**Work item**
Report each line from the data below that holds the word "Войти".

(Stored data)
******

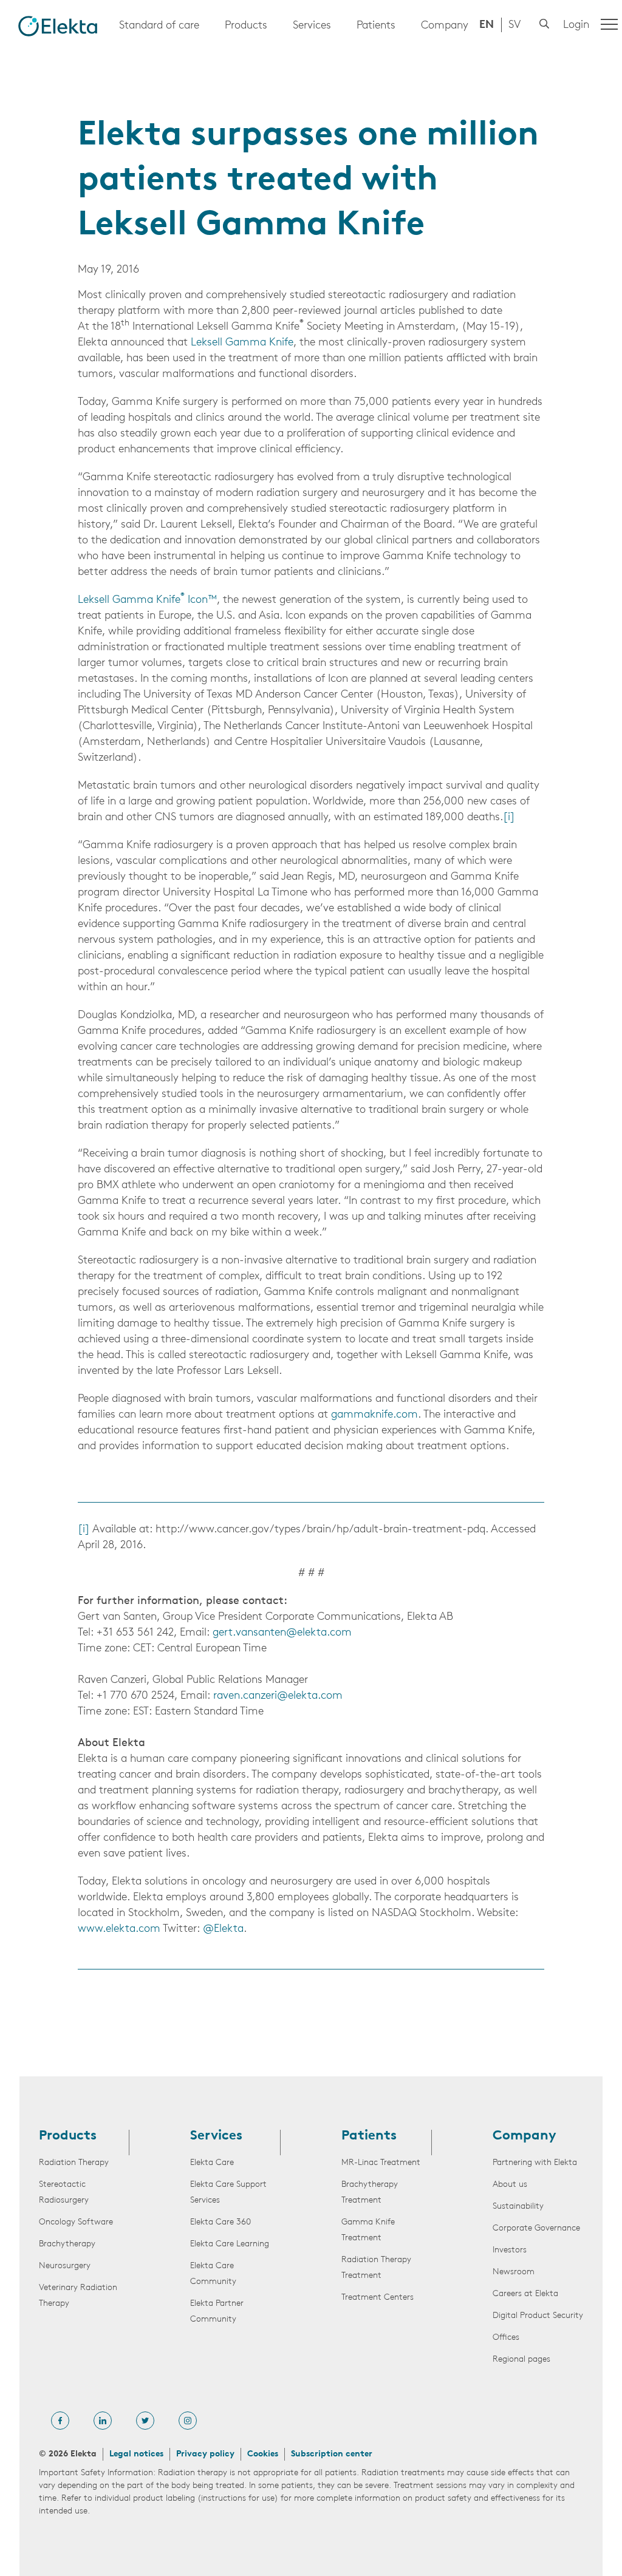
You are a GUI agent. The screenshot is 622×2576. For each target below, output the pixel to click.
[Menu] (609, 24)
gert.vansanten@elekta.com (282, 1633)
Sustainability (518, 2206)
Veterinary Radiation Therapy (78, 2295)
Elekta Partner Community (217, 2311)
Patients (376, 26)
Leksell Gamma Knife (242, 343)
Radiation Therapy (74, 2162)
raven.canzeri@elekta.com (278, 1696)
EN (486, 25)
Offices (506, 2337)
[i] (509, 817)
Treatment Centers (377, 2297)
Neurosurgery (65, 2266)
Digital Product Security (538, 2315)
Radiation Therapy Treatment (376, 2267)
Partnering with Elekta (535, 2162)
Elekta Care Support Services (228, 2192)
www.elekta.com (119, 1929)
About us (510, 2184)
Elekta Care (212, 2162)
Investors (510, 2250)
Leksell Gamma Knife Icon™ (147, 600)
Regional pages (521, 2359)
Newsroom (514, 2272)
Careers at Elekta (525, 2294)
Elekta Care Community (213, 2274)
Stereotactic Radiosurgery (64, 2192)
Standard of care (159, 26)
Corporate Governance (536, 2228)
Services (312, 26)
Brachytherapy (67, 2244)
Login (576, 25)
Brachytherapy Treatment (369, 2192)
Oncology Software (76, 2222)
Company (444, 26)
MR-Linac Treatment (380, 2162)
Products (246, 26)
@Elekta (223, 1929)
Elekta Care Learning (229, 2244)
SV (514, 25)
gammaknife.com (374, 1415)
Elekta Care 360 (220, 2222)
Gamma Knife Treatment (368, 2230)
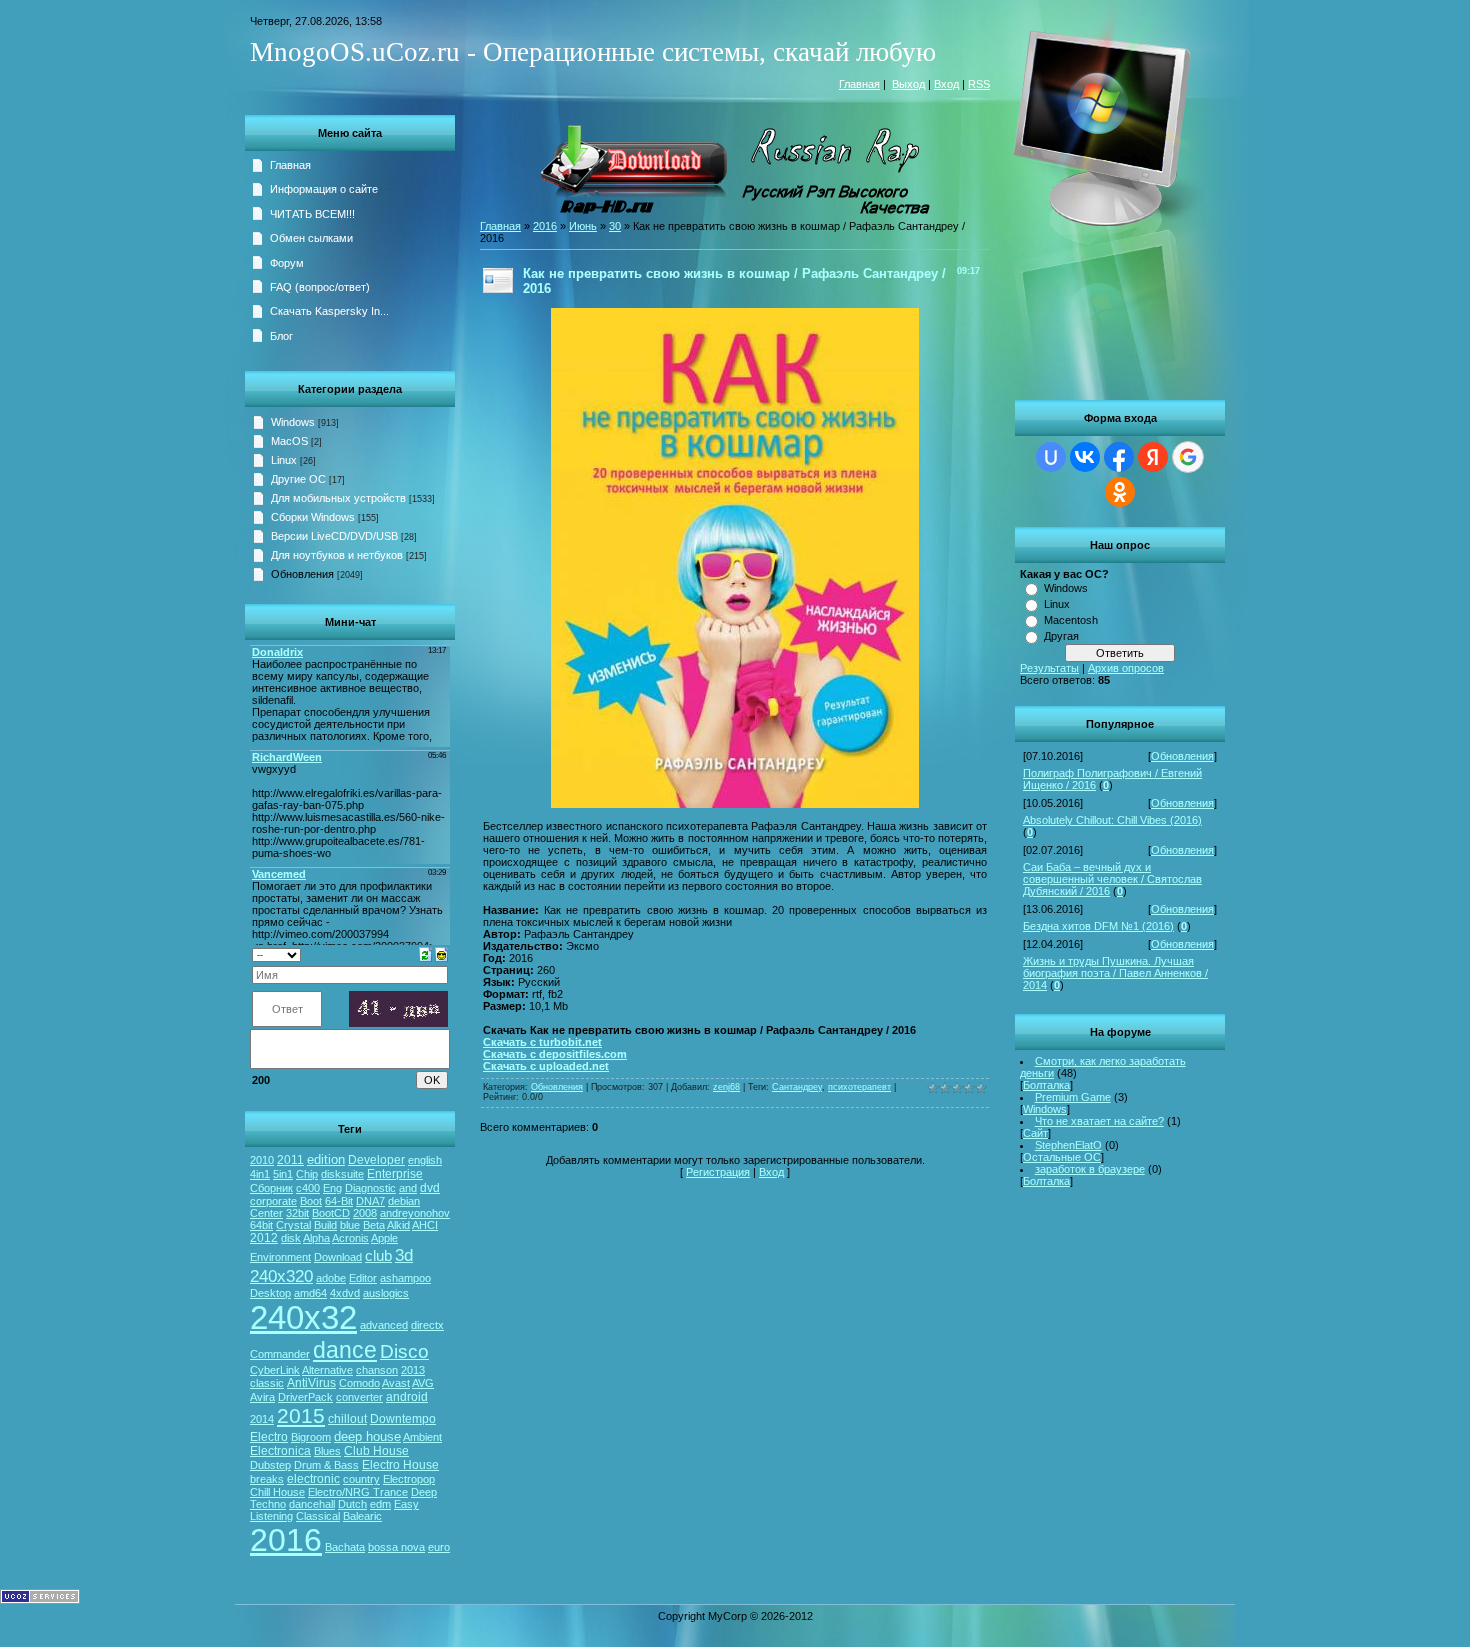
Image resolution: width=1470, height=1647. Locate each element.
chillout (347, 1419)
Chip (307, 1174)
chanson (377, 1370)
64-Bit (339, 1201)
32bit (297, 1213)
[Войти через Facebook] (1119, 457)
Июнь (583, 226)
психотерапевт (859, 1087)
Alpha (316, 1238)
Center (266, 1213)
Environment (280, 1257)
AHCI (425, 1225)
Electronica (280, 1451)
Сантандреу (797, 1087)
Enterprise (395, 1174)
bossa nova (396, 1547)
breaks (267, 1479)
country (361, 1479)
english (425, 1160)
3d (404, 1255)
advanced (384, 1325)
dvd (430, 1188)
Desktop (270, 1293)
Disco (404, 1351)
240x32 (303, 1317)
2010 (262, 1160)
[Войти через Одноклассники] (1120, 492)
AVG (423, 1383)
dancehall (312, 1504)
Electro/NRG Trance (358, 1492)
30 (615, 226)
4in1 (260, 1174)
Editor (363, 1278)
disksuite (342, 1174)
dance (345, 1350)
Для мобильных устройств (338, 498)
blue (350, 1225)
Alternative (327, 1370)
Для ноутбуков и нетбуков (337, 555)
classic (267, 1383)
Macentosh (1071, 620)
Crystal (293, 1225)
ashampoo (405, 1278)
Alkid (398, 1225)
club (378, 1256)
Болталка (1046, 1085)
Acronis (350, 1238)
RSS (979, 84)
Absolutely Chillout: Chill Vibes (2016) (1112, 820)
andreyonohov (415, 1213)
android (407, 1397)
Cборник (271, 1188)
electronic (313, 1479)
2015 (301, 1416)
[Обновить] (425, 953)
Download (338, 1257)
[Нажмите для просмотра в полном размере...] (735, 804)
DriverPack (305, 1397)
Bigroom (311, 1437)
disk (291, 1238)
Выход (908, 84)
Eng (332, 1188)
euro (439, 1547)
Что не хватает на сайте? (1099, 1121)
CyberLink (275, 1370)
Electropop (409, 1479)
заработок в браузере (1090, 1169)
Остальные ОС (1062, 1157)
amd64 (310, 1293)
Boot (311, 1201)
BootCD (331, 1213)
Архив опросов (1126, 668)
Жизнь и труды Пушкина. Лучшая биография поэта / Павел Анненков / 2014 (1115, 973)
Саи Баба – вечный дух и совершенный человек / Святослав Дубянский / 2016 (1112, 879)
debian (404, 1201)
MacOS (289, 441)
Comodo (359, 1383)
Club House (376, 1451)
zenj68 (726, 1087)
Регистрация (718, 1172)
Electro (269, 1437)
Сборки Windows (313, 517)
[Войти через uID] (1051, 457)
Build (325, 1225)
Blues (327, 1451)
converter (359, 1397)
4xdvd (345, 1293)
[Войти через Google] (1188, 457)
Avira (262, 1397)
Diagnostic (370, 1188)
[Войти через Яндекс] (1153, 457)
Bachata (345, 1547)
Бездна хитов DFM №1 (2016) (1098, 926)
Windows (1066, 588)
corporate (273, 1201)
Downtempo (403, 1419)
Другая (1061, 636)
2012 (264, 1238)
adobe (331, 1278)
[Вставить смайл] (441, 953)
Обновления (1182, 756)
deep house (367, 1436)
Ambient (422, 1437)
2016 (286, 1540)
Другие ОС (298, 479)
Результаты (1049, 668)
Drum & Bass (326, 1465)
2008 (365, 1213)
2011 (290, 1160)
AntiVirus (311, 1383)
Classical (318, 1516)
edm (380, 1504)
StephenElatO (1068, 1145)
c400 (308, 1188)
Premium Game (1073, 1097)
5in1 (283, 1174)
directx (427, 1325)
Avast (396, 1383)
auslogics (386, 1293)
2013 (413, 1370)
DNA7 (370, 1201)
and (408, 1188)
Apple (384, 1238)
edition (326, 1159)
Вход (946, 84)
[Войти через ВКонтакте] (1085, 457)
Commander (280, 1354)
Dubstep (270, 1465)
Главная (859, 84)
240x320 (281, 1276)
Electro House (400, 1465)
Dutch (352, 1504)
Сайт (1035, 1133)
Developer (376, 1160)
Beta (374, 1225)
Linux (1057, 604)
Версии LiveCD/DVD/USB (334, 536)
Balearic (362, 1516)
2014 (262, 1419)
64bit (261, 1225)
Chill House (277, 1492)
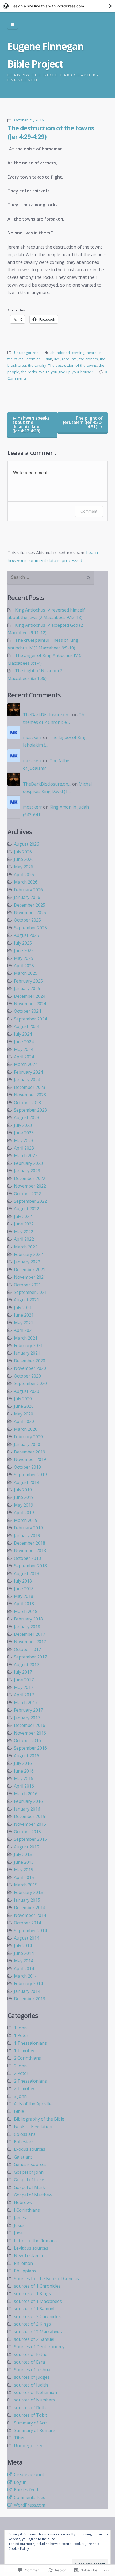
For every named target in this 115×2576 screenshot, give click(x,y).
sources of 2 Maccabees (38, 2332)
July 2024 (23, 1034)
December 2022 (29, 1178)
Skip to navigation (12, 25)
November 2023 (30, 1095)
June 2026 (24, 859)
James (20, 2218)
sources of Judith (31, 2385)
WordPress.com (29, 2505)
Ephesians (24, 2142)
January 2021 (27, 1353)
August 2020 (26, 1391)
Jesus (19, 2225)
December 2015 (29, 1816)
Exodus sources (29, 2149)
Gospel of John (29, 2172)
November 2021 (30, 1277)
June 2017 (24, 1680)
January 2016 (27, 1809)
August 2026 (26, 844)
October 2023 (27, 1102)
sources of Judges (32, 2377)
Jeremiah (33, 359)
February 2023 (28, 1163)
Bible (19, 2111)
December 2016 (29, 1725)
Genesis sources (30, 2164)
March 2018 (25, 1611)
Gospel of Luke (29, 2180)
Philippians (25, 2271)
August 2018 (26, 1573)
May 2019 (23, 1505)
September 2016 (30, 1748)
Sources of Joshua (32, 2370)
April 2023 (24, 1148)
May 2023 (23, 1140)
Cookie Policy (19, 2548)
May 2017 (23, 1687)
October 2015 (27, 1832)
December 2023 (29, 1087)
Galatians (23, 2157)
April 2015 (24, 1877)
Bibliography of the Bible (39, 2119)
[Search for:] (50, 578)
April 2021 (24, 1330)
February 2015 (28, 1892)
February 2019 (28, 1528)
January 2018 (27, 1627)
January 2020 (27, 1444)
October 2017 (27, 1649)
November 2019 (30, 1459)
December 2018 (29, 1543)
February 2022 (28, 1254)
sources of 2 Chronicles (37, 2316)
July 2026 (23, 852)
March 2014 (25, 1976)
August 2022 (26, 1209)
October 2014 (27, 1923)
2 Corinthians (27, 2058)
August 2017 (26, 1665)
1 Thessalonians (30, 2043)
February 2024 (28, 1072)
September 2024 (30, 1019)
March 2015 (25, 1885)
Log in (20, 2482)
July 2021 (23, 1307)
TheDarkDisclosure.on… (47, 715)
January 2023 (27, 1171)
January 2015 (27, 1900)
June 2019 (24, 1497)
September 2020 (30, 1383)
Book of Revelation (33, 2126)
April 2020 (24, 1421)
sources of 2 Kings (32, 2324)
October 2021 (27, 1285)
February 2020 (28, 1437)
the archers (88, 359)
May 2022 (23, 1232)
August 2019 (26, 1482)
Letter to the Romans (35, 2241)
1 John (20, 2028)
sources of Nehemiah (35, 2392)
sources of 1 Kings (32, 2293)
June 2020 (24, 1406)
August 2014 (26, 1938)
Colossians (25, 2134)
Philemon (23, 2263)
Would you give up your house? (66, 371)
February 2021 (28, 1345)
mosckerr (32, 737)
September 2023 (30, 1110)
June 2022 (24, 1224)
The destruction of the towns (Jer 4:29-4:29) (50, 132)
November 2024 (30, 1004)
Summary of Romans (35, 2430)
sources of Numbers (34, 2400)
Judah (47, 359)
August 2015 (26, 1847)
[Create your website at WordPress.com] (57, 6)
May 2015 (23, 1870)
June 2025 (24, 950)
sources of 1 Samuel (34, 2309)
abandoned (60, 352)
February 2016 (28, 1801)
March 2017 (25, 1702)
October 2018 (27, 1558)
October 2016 (27, 1740)
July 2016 (23, 1763)
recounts (69, 359)
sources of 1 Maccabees (38, 2301)
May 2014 (23, 1961)
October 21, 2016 (29, 120)
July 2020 (23, 1399)
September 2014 (30, 1930)
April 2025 (24, 966)
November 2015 (30, 1824)
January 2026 (27, 897)
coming (78, 352)
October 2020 (27, 1376)
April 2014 (24, 1968)
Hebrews (23, 2202)
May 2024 (23, 1049)
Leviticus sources (31, 2248)
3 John (20, 2096)
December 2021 (29, 1269)
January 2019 (27, 1535)
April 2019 (24, 1512)
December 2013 (29, 1999)
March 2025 (25, 973)
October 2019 (27, 1467)
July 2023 (23, 1125)
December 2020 (29, 1361)
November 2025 (30, 912)
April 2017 (24, 1695)
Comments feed (29, 2497)
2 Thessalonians (30, 2081)
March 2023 (25, 1155)
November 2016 (30, 1733)
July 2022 (23, 1216)
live (57, 359)
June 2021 (24, 1315)
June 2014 (24, 1953)
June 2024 (24, 1042)
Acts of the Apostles (34, 2104)
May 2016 (23, 1778)
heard (92, 352)
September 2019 (30, 1474)
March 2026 (25, 882)
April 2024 (24, 1057)
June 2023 (24, 1133)
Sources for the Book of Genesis (46, 2278)
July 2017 (23, 1672)
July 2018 (23, 1581)
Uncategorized (26, 352)
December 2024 (29, 996)
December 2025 (29, 905)
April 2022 (24, 1239)
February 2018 (28, 1619)
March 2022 (25, 1247)
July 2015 (23, 1854)
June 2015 (24, 1862)
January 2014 (27, 1991)
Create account (29, 2474)
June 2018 (24, 1589)
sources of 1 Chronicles (37, 2286)
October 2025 (27, 920)
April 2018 (24, 1604)
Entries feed (26, 2490)
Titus (19, 2438)
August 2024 (26, 1026)
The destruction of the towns (72, 365)
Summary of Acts (31, 2423)
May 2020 (23, 1414)
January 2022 (27, 1262)
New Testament (30, 2255)
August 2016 (26, 1756)
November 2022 (30, 1186)
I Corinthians (27, 2210)
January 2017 (27, 1718)
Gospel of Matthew (33, 2195)
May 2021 (23, 1323)
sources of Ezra (29, 2362)
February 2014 (28, 1983)
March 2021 (25, 1338)
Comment (88, 511)
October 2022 (27, 1194)
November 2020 (30, 1368)
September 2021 (30, 1292)
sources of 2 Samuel (34, 2339)
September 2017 (30, 1657)
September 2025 (30, 928)
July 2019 (23, 1490)
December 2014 (29, 1907)
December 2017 (29, 1634)
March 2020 (25, 1429)
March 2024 (25, 1064)
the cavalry (37, 365)
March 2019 (25, 1520)
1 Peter (21, 2035)
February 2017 (28, 1710)
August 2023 (26, 1117)
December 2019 (29, 1452)
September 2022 (30, 1201)
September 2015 (30, 1839)
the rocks (29, 371)
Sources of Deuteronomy (39, 2347)
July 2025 (23, 943)
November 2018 (30, 1550)
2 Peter (21, 2073)
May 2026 (23, 867)
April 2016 (24, 1786)
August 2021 (26, 1300)
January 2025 (27, 988)
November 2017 (30, 1642)
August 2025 (26, 935)
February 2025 (28, 981)
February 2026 (28, 890)
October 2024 (27, 1011)
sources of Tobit (30, 2415)
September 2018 (30, 1566)
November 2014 (30, 1915)
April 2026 (24, 874)
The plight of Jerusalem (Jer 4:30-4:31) (83, 422)
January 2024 (27, 1079)
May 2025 (23, 958)
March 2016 (25, 1794)
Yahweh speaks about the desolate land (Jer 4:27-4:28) (31, 424)
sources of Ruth (30, 2408)
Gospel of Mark (29, 2187)
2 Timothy (24, 2088)
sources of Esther (31, 2354)
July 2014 (23, 1945)
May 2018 (23, 1596)
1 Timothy (24, 2050)
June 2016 (24, 1771)
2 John (20, 2066)
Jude (18, 2233)
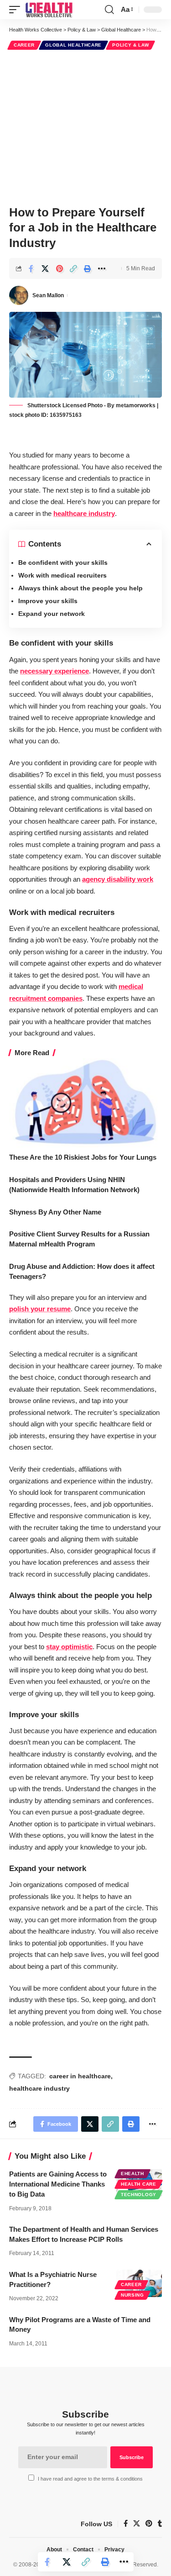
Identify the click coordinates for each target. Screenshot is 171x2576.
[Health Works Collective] (49, 9)
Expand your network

******

**Task response**
[Войти через Facebook] (1119, 457)
[Войти через Одноклассники] (1120, 492)
[Войти через uID] (1051, 457)
[Войти через Google] (1188, 457)
[Войти через Яндекс] (1153, 457)
[Войти через ВКонтакте] (1085, 457)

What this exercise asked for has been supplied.